There are also serious question marks around the corn production numbers being posted by the Chinese authorities – and adopted by the USDA – after flooding and severe lodging devastated large tracts of the country’s major corn producing regions last year. And why would China need to import more than three times as much corn in the current marketing year as they did in the 2019/20 season with a stocks-to-use ratio of 68 per cent?
The USDA made very few changes on the soybean front, but the balance sheet is already tight, particularly in the US. Global production was unchanged at 361MMT with Brazil at 133MMT, Argentina at 48MMT and the US at 112.55MMT the major contributors. Collectively they make up 81 per cent of global production emphasising the vulnerability of the global balance sheet to production hiccups in those jurisdictions.

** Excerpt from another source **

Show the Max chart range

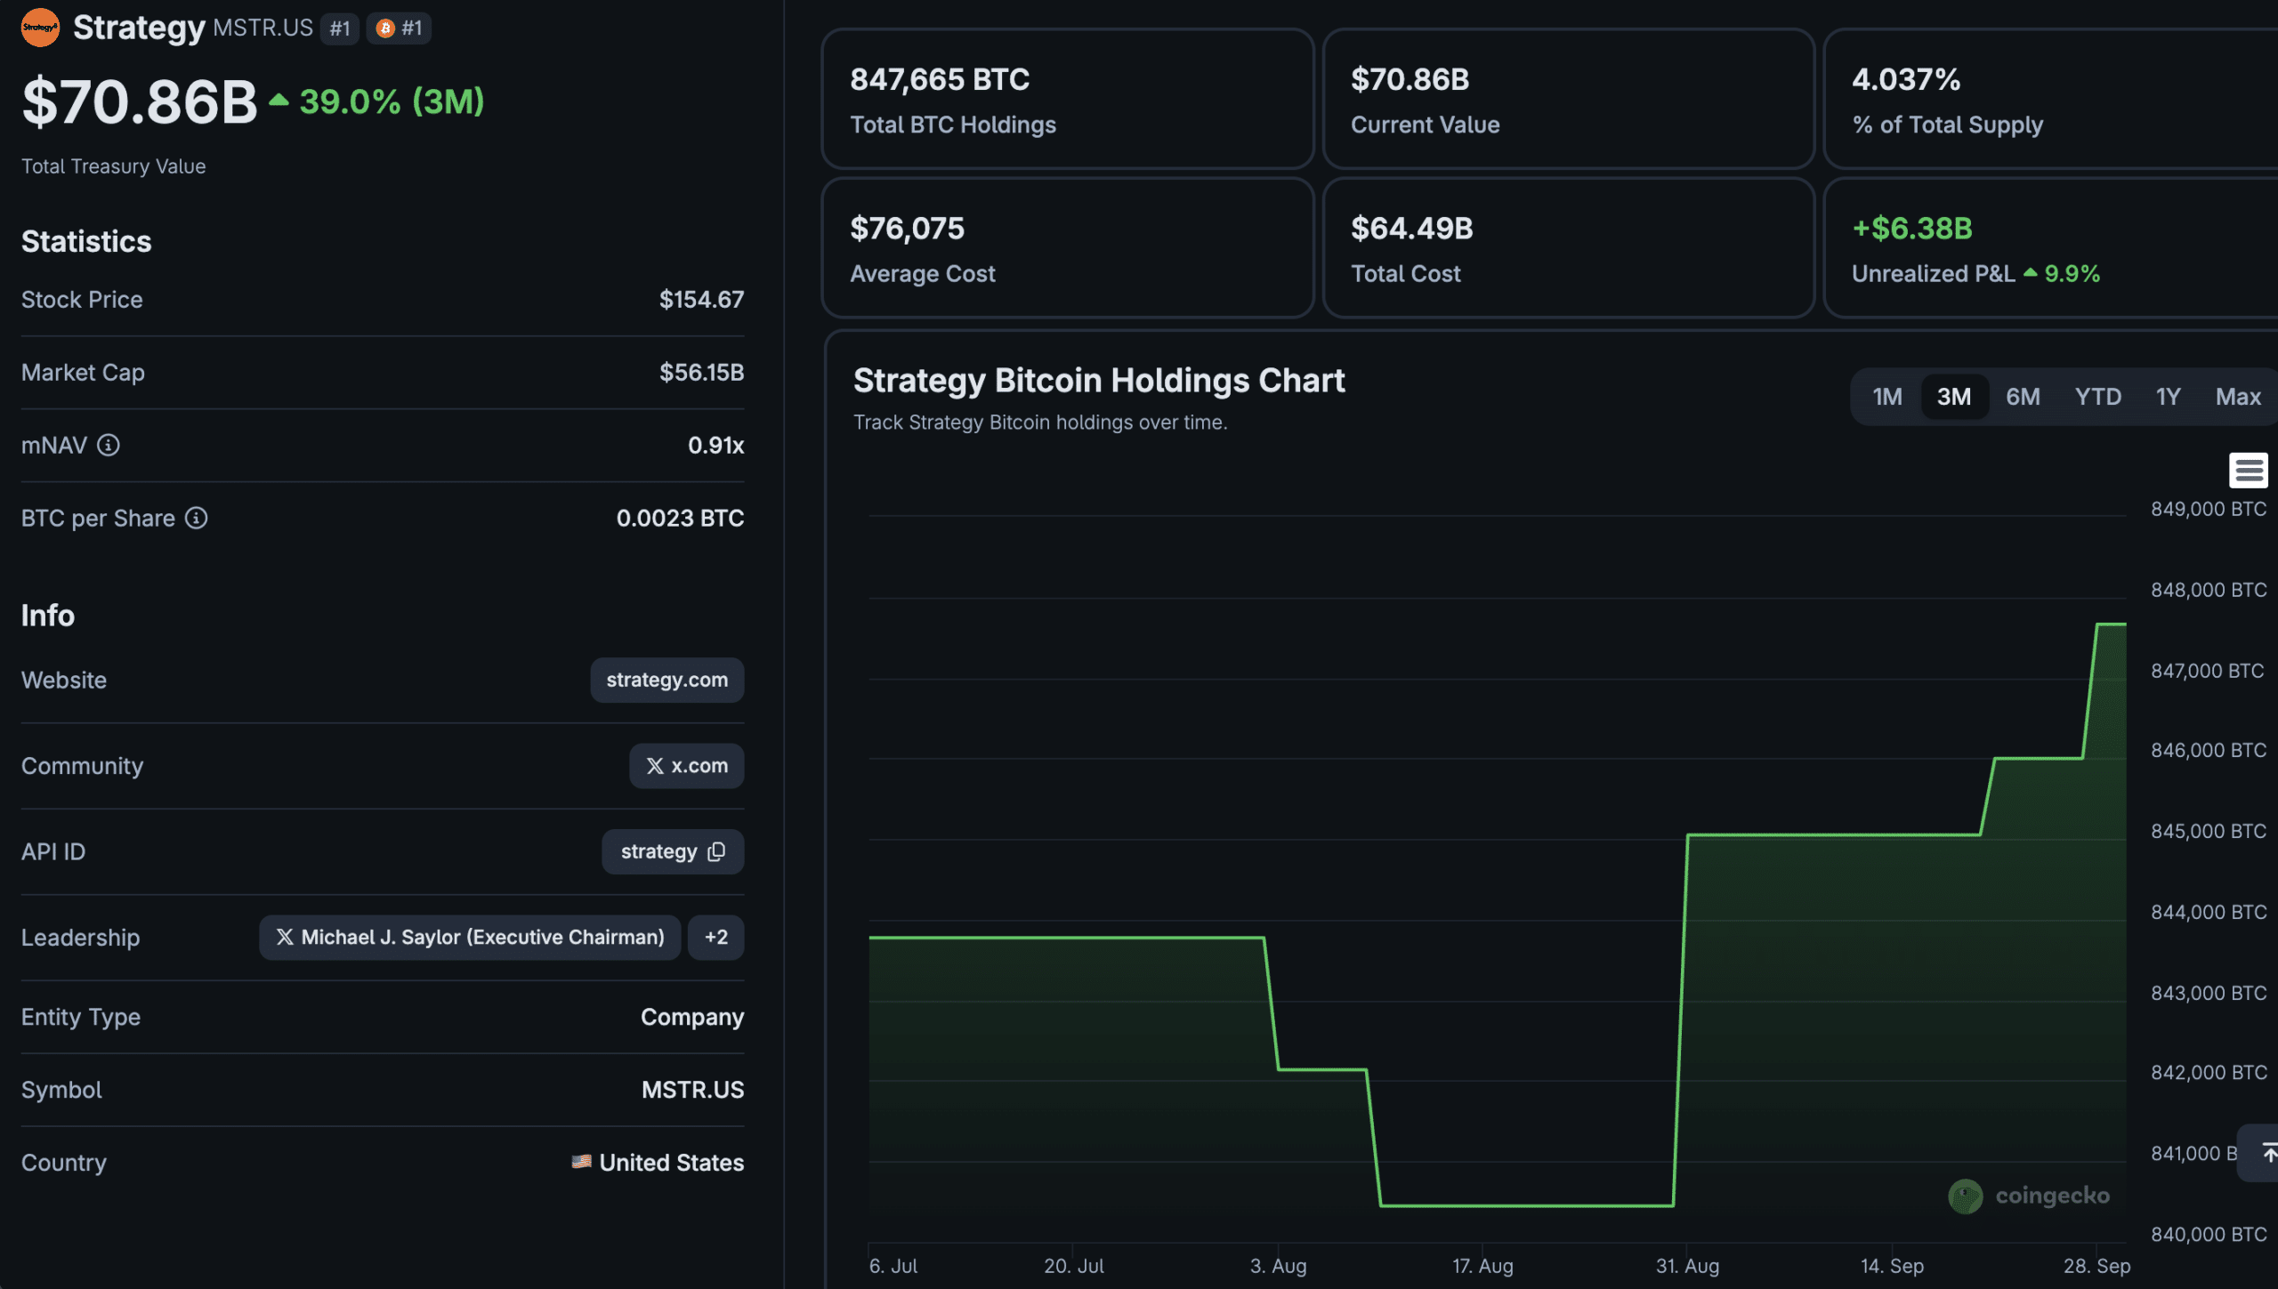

Overall demand was steady at 369.84MMT, and worldwide exports were increased by 0.6MMT to 169.69MMT. Almost all of this increase was out of the US where the forecast ending stocks fell to just 3.25MMT. That has the US running on the smell of an oily rag leading up to their harvest, yet sales and export data suggest US exports should be higher. It is looking increasingly likely the US will require imports from South America to bridge the supply gap.
Worldwide ending stocks were down almost 1MMT to 83.36MMT which equates to a fall of 11.5MMT, or 11 per cent, compared to the 2019/20 season and down a staggering 29.5MMT, or 26 per cent, compared to the 2018/19 season.
China remains the front-page soybean story. Demand in the 2020/21 season is unchanged at 100MMT, or 59 per cent of global exports, but many in the trade believe that it will be higher come season end if the current pace of purchases is maintained. The major export suppliers continue to be the US and Brazil with 61.24MMT and 85MMT forecast to be shipped respectively in the current marketing year. That is more than 86 per cent of total global trade.
The USDA pegged global wheat production at a record 773.44 million metric tonne, an increase of 0.8MMT on its January estimate. It called Kazakhstan wheat production 14.26MMT, up 1.76MMT on last month and 2.81MMT higher than in 2019/20. Pakistan output was down 0.5MMT and the Argentine crop was decreased by 0.3MMT.
Still, the USDA continues to ignore the enormous crop just harvested here in Australia, leaving production unchanged at 30MMT. We know it is all about the end game for the USDA when it comes to Australian estimates, but the bulk of harvest was concluded two months ago, and their number is still 5MMT shy of reality.
The big change in wheat was a 9.8MMT hike in world demand. Indian consumption was up 3.5MMT, but the headline change was, you guessed it, China. The demand for feed grains remains strong, and the country’s feed and residual use was raised by 5MMT to a record 30MMT, eclipsing the previous record of 26MMT set in 2012/13.
Additionally, China’s domestic corn prices continue to run at a premium to wheat, encouraging greater use of wheat over corn for stock feed purposes. Auction volumes of old-crop stocks in China have also increased, expanding feed-quality wheat availability with almost 14MT sold in the first five weeks of 2021.
However, the USDA only increased imports by 1MMT meaning 80 per cent of the increase in feed use was taken out of ending stocks. This brought them down by 4MMT to just under 155MMT. That said, wheat imports at 10MMT are almost double those of last season and more than triple the 2018/19 number.
Last week’s WASDE report confirmed several significant themes. China continues to be the driver on the demand side of the global supply and demand equation. Their appetite is massive, and there are no signs it will abate in the near future. On the production side, all eyes are firmly on South America at the moment where consolidation of current production estimates is critical. Any setbacks could quickly spark another market rally, particularly in corn.